To check the current state of execution of this hook you can use self.trainer.training/testing/validating/predicting
so that you can add different logic as per your requirement.
class MNISTDataModule(LightningDataModule):
    def on_after_batch_transfer(self, batch, dataloader_idx):
        batch["x"] = gpu_transforms(batch["x"])
        return batch
Note
This hook only runs on single GPU training and DDP (no data-parallel).
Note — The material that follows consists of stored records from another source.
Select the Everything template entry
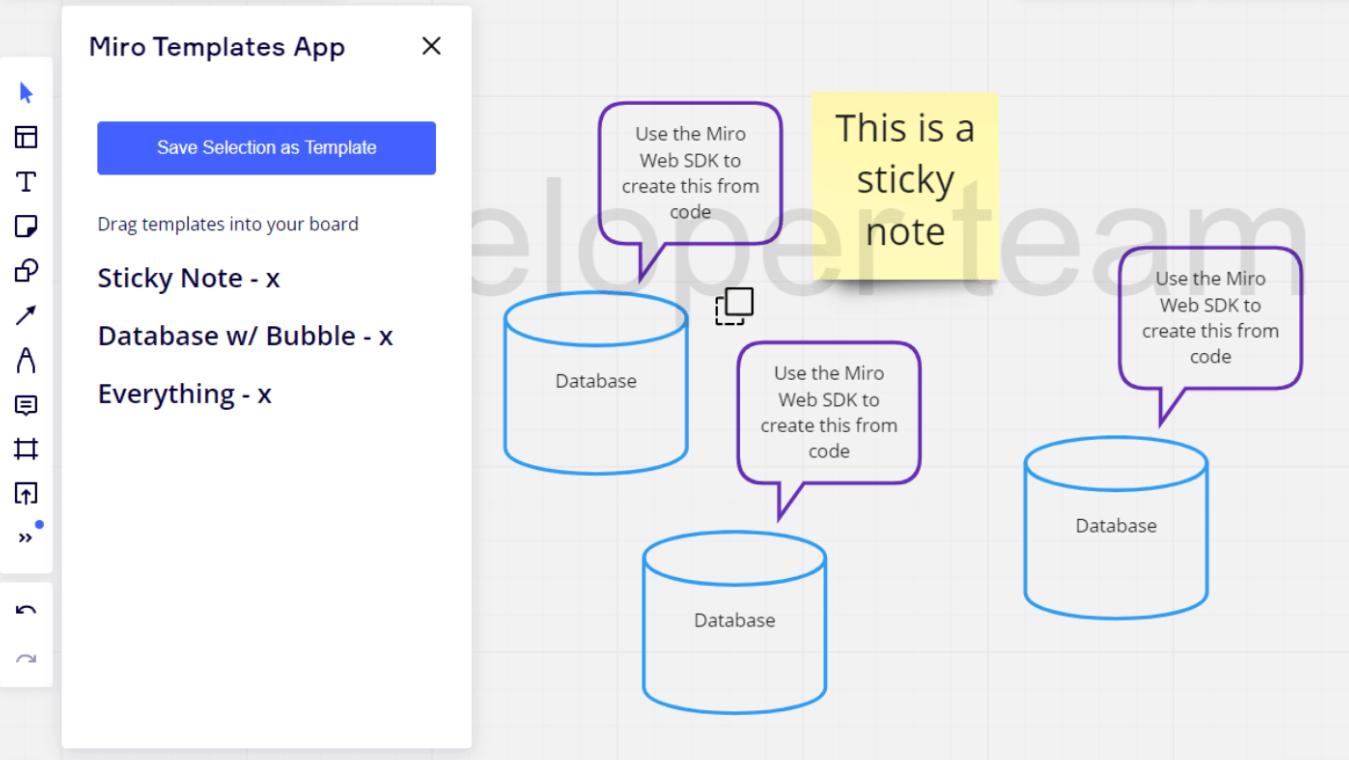The height and width of the screenshot is (760, 1349). [184, 393]
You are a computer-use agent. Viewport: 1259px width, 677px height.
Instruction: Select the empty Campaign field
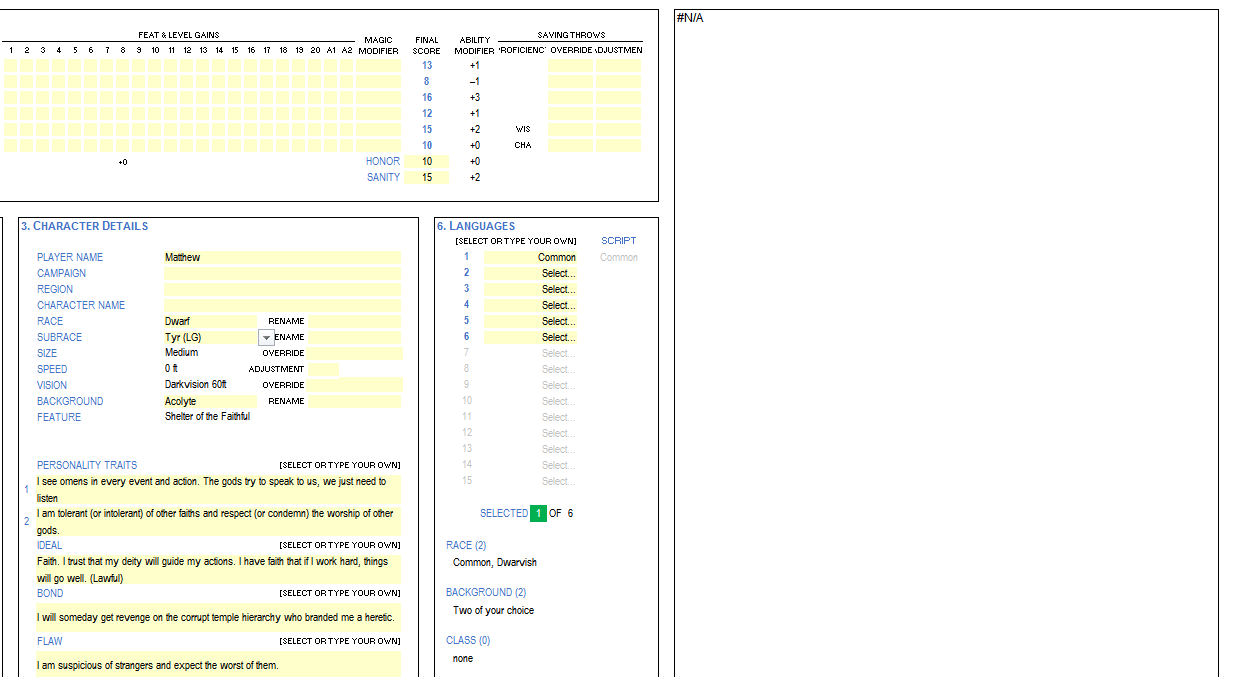pyautogui.click(x=281, y=273)
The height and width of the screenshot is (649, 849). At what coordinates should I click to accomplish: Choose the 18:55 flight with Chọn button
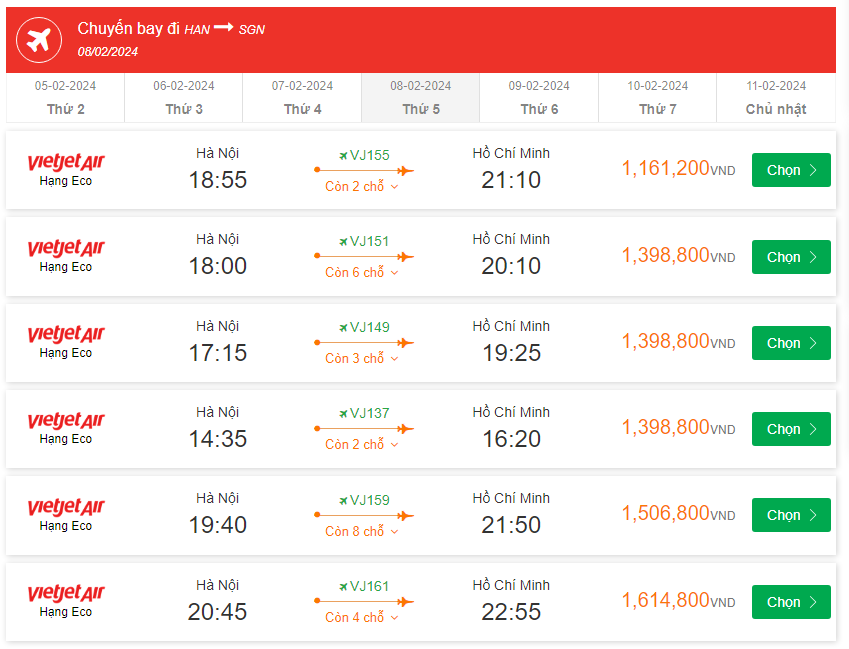click(791, 170)
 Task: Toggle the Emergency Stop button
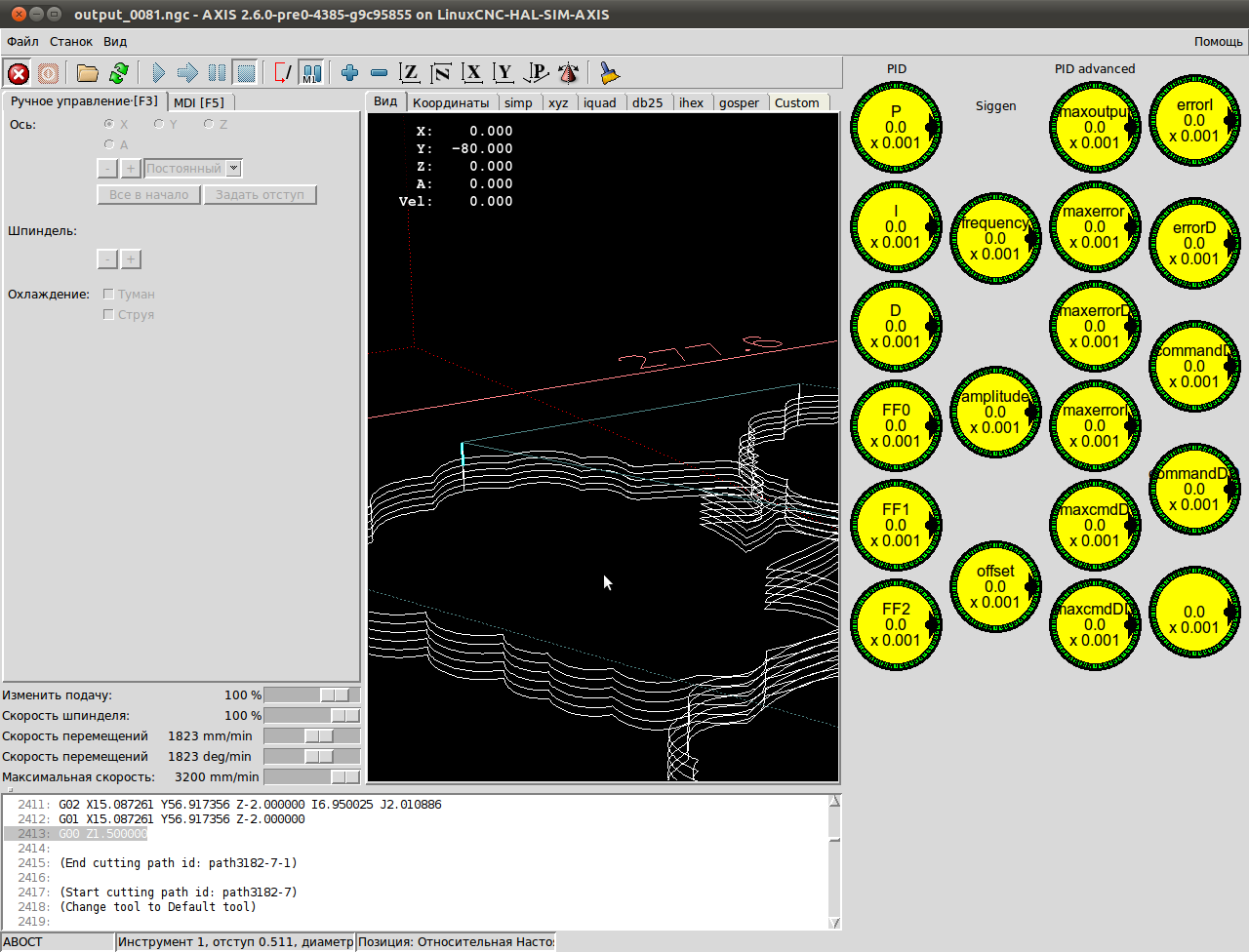pyautogui.click(x=19, y=73)
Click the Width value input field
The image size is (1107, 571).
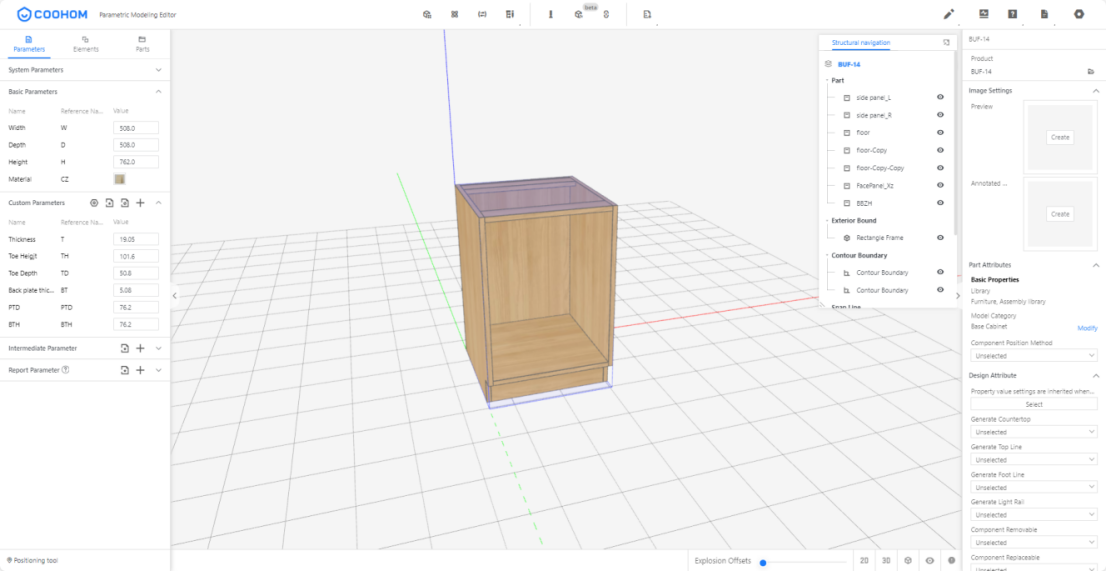(135, 128)
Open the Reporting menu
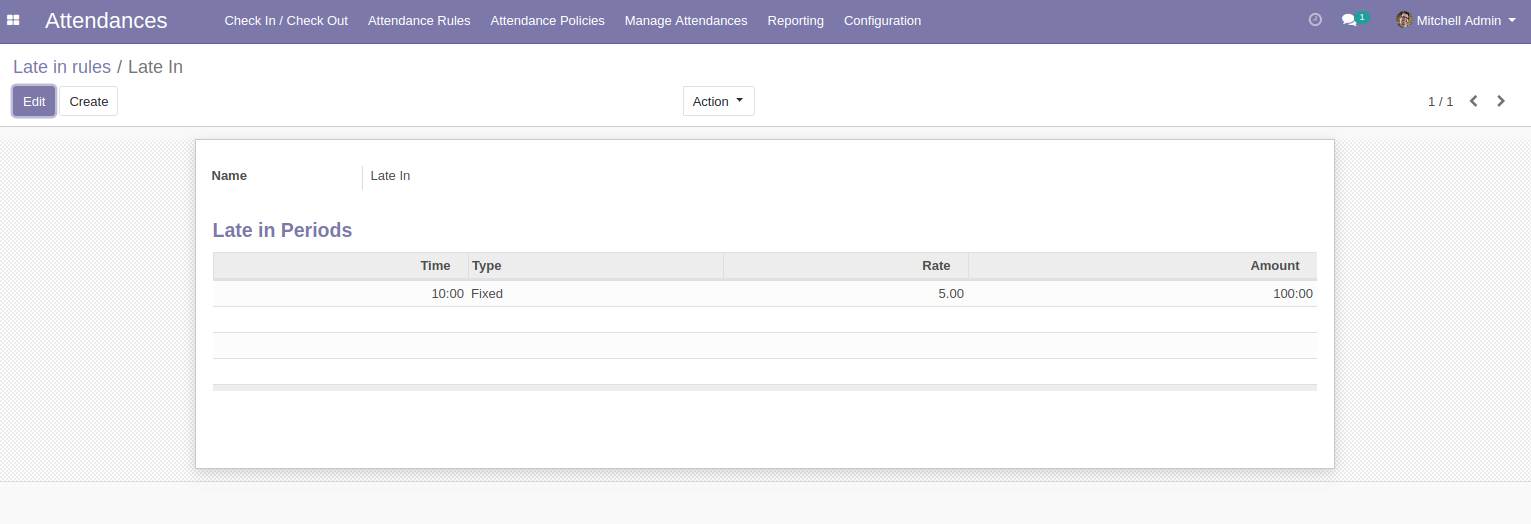1531x524 pixels. (x=796, y=21)
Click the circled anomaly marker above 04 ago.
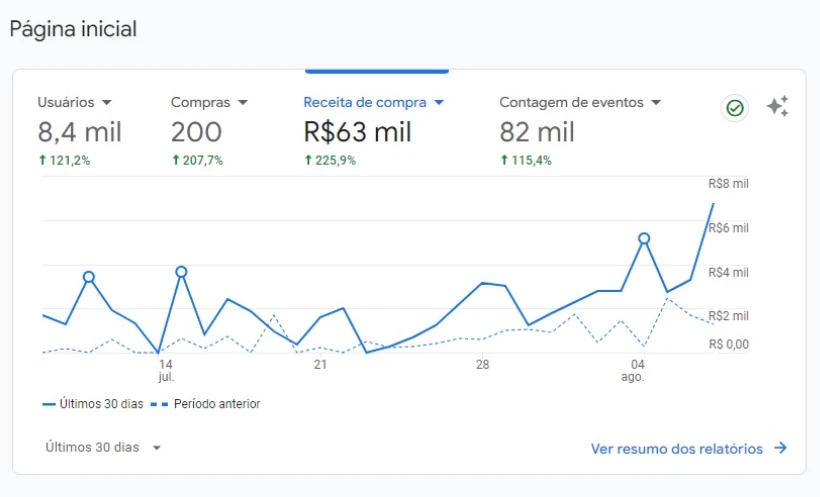 644,238

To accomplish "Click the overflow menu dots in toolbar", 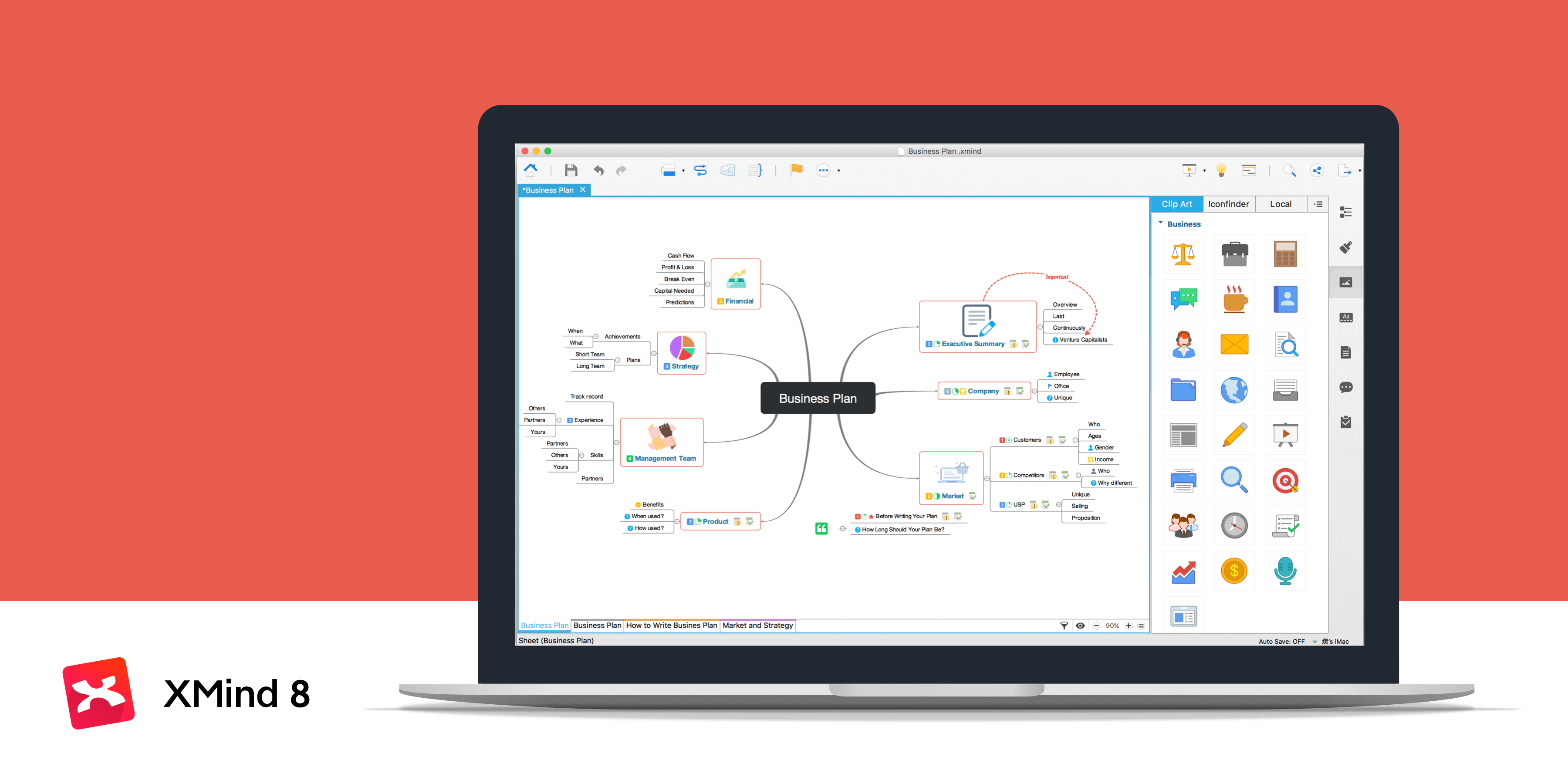I will pyautogui.click(x=823, y=170).
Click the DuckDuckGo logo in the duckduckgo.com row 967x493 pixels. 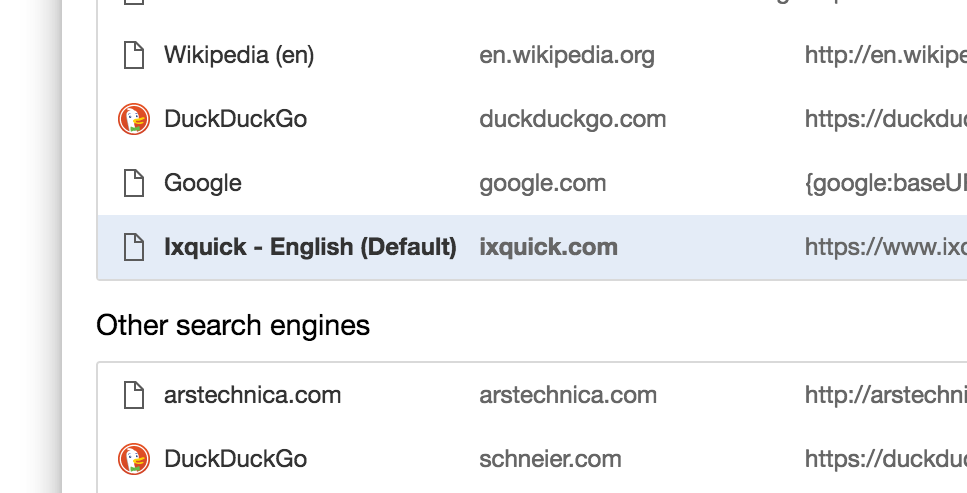pyautogui.click(x=134, y=119)
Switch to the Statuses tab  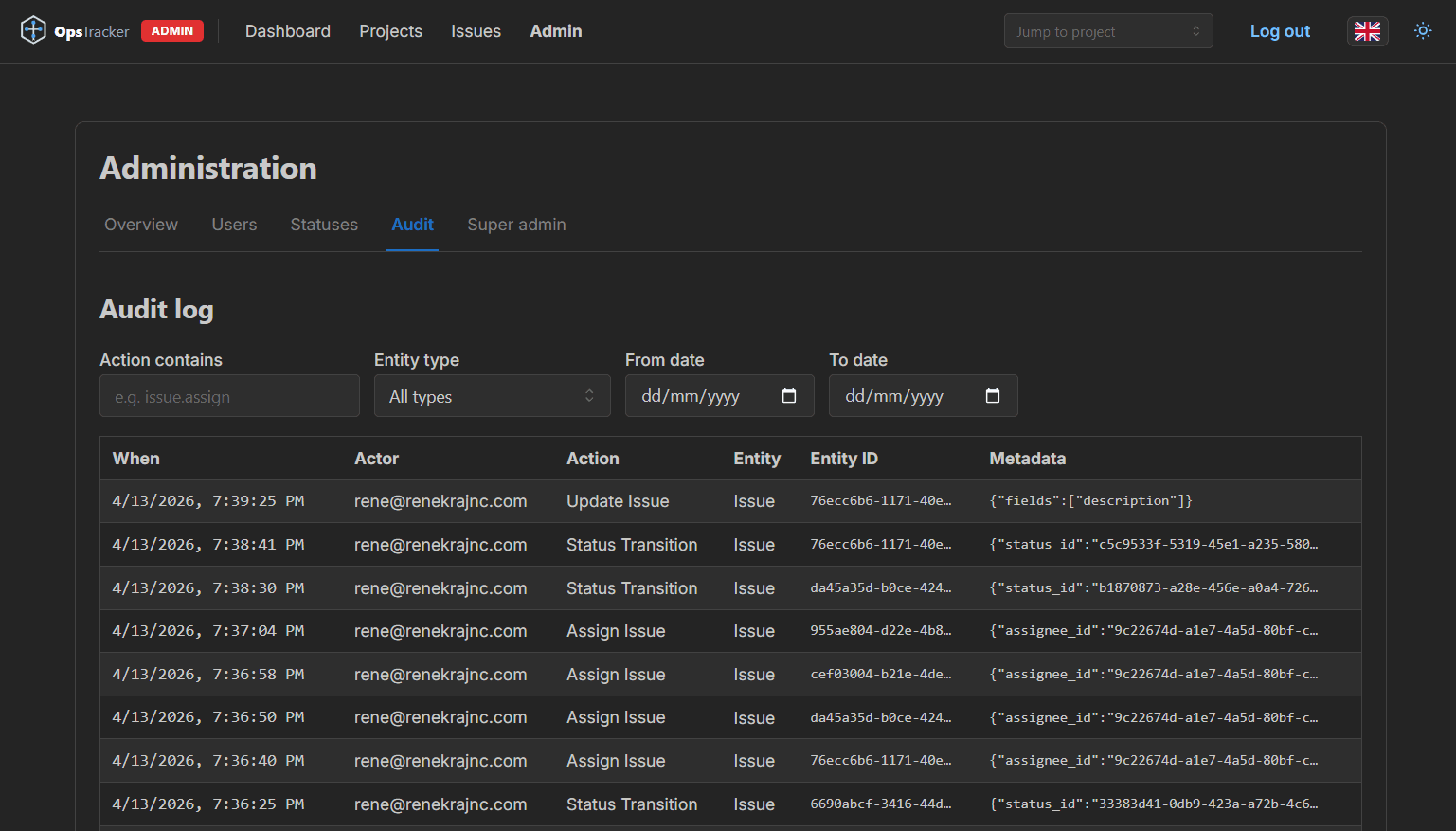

This hook
will also be called when using CPU device, so adding augmentations here or in
on_before_batch_transfer means the same thing.
Note
To decouple your data from transforms you can parametrize them via __init__.
class MNISTDataModule(pl.LightningDataModule):
    def __init__(self, train_transforms, val_transforms, test_transforms):
        super().__init__()
        self.train_transforms = train_transforms
        self.val_transforms = val_transforms
        self.test_transforms = test_transforms
Using a DataModule¶
The recommended way to use a DataModule is simply:
dm = MNISTDataModule()
model = Model()
trainer.fit(model, dm)
trainer.test(datamodule=dm)
If you need information from the dataset to build your model, then run
prepare_data() and
setup() manually (Lightning ensures
the method runs on the correct devices).
dm = MNISTDataModule()
dm.prepare_data()
dm.setup(stage="fit")
model = Model(num_classes=dm.num_classes, width=dm.width, vocab=dm.vocab)
trainer.fit(model, dm)
dm.setup(stage="test")
trainer.test(datamodule=dm)
DataModules without Lightning¶
You can of course use DataModules in plain PyTorch code as well.
# download, etc...
dm = MNISTDataModule()
dm.prepare_data()
# splits/transforms
dm.setup(stage="fit")
# use data
for batch in dm.train_dataloader():
    ...
for batch in dm.val_dataloader():
    ...
dm.teardown(stage="fit")
# lazy load test data
dm.setup(stage="test")
for batch in dm.test_dataloader():
    ...
dm.teardown(stage="test")
But overall, DataModules encourage reproducibility by allowing all details of a dataset to be specified in a unified structure.